I like it (although I’d change the first point to read “your market is conversing”), and it fits in with pretty much everything I hold to be self-evident: The TV-industrial complex has crumbled and in an age where advertising saturation makes it almost impossible to push your message out, the best way of marketing your product is to get people to talk about it. Social media, as a form of word of mouth marketing, works, but what if you’re not remarkable? What if no-one wants to talk about you?

What if you make brown shoelaces, or you have a brand of aspirin that does the same thing as all the other brands of aspirin? What if you don’t really have a story or you don’t have a chance to really impress your customers with amazing service… What do you do? Do you just give up and start something else?

Nope. You invent a story.

If you make brown shoelaces you get Bear Grylls to explain that if he was stuck on a mountain and needed to create a makeshift parachute, he would only recommend using your brand. You would start a YouTube channel with a series of videos detailing other amazing uses for your brown shoelaces and explain how they are the best. You would find bloggers who talk about running shoes and dress shoes and adventure shoes and you would send them free product samples. It would be so successful that people would start buying your laces to put in their brand new shoes because they would think that shoe manufacturers didn’t know enough about lace technology.

If you make a new brand of aspirin you would create a 1300 number that people could call and whinge to; you’d remove their headaches. This number would be advertised, radio presenters would copy the idea. You would setup a social community where people can talk about their headaches and you would get experts to jump online and give advice.

If you think your product isn’t remarkable, you’re not trying hard enough.

Everyone Likes to Wii

Monday, September 15th, 2008

Nintendo, Sony and Microsoft provide solutions to people with video game problems. The trouble was, in 2006, the proportion of people who realised they had a gaming problem in need of a solution was very small in comparison to the population of the earth. Worse still, most people with video game problems needed to get hold of their mom’s (sic) purse first.

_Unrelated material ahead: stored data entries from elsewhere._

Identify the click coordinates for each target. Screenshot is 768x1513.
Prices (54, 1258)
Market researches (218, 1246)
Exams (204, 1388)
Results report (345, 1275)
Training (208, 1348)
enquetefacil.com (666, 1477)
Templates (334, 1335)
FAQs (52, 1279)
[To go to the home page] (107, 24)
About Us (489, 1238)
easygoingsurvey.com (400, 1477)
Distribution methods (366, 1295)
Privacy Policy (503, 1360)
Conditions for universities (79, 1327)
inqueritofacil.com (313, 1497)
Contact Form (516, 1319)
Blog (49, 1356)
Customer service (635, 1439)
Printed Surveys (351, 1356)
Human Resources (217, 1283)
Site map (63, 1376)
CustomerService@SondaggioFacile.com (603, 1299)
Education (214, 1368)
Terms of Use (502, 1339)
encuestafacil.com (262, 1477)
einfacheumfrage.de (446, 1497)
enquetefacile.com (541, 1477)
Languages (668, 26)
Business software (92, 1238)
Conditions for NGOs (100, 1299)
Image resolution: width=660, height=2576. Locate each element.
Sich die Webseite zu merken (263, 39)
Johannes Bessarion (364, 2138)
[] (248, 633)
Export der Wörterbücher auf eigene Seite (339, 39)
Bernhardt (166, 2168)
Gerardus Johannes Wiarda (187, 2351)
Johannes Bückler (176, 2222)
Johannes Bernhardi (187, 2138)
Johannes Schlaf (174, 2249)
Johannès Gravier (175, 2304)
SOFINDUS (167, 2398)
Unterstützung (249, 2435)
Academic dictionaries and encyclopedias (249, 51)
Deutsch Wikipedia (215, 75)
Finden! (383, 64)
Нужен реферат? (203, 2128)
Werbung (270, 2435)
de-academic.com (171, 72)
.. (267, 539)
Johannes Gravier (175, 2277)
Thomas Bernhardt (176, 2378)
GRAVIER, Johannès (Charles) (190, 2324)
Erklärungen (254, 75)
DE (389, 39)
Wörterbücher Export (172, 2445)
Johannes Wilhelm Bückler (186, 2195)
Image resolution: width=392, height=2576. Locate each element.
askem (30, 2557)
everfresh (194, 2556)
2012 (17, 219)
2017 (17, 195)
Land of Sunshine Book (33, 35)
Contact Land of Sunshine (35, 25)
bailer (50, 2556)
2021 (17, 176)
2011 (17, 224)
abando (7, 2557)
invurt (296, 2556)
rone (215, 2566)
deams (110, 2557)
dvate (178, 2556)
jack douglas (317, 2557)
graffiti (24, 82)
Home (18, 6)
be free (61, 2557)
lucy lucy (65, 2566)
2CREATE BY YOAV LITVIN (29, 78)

Rather then come up with the next fastest/loudest/baddest/blue rayest/most violent/most banned/most wanted new gaming console in the history of the world to date, Nintendo, instead, were smart. Very smart. They created Wii. Kids like it. Mom’s love it, heck, even the Queen of England has one. In fact, Wii sales now account for more than both main competitors combined.

If you’re going to develop a new product, think outside the (X) box. It’ll pay off. Especially if you back it up with customer service people rave about.

Q: How do you know what People are Saying about a Company Online? A: Google Alerts

Thursday, July 31st, 2008

Have you ever wished you could find out everything people were saying about your company in blogs, forums, online media and on third-party websites? Better still, have you ever wished you could be notified via email when new information or comments about your company are published anywhere on the world wide web?

Media Monitors offer a paid service which is great if you like being sent newspaper clippings to stick in scrapbooks (scrapbooking is very popular these days). But did you realise that Google offer a very similar thing for free? It’s called Google alerts. It won’t send you dead trees, but it will email you any time the keywords of your choice appear on the web. It’s dead simple, and dirt cheap. Use it. Now.

Make Sure People Can Get your Blog via Email, Not Just RSS!

Tuesday, July 8th, 2008

OK, so you’ve got yourself a blog, congratulations! You’re blogger #50,000,001, welcome to the fold; I hope you enjoy yourself. I’m presuming you’ve got a pretty little orange RSS icon on your site somewhere so people can subscribe to your wisdom and/or ranting? Good. If not, get one, syndication is kinda’ the whole point.

…Except; do you know how many people: a) know what that icon does and b) know how to use it?

Answer: 2

If you’re going to go to the trouble of writing a blog, make it easy for EVERYONE to get your content; provide an email option. If you don’t know how, go to Feedburner. You’ll be far more popular that way.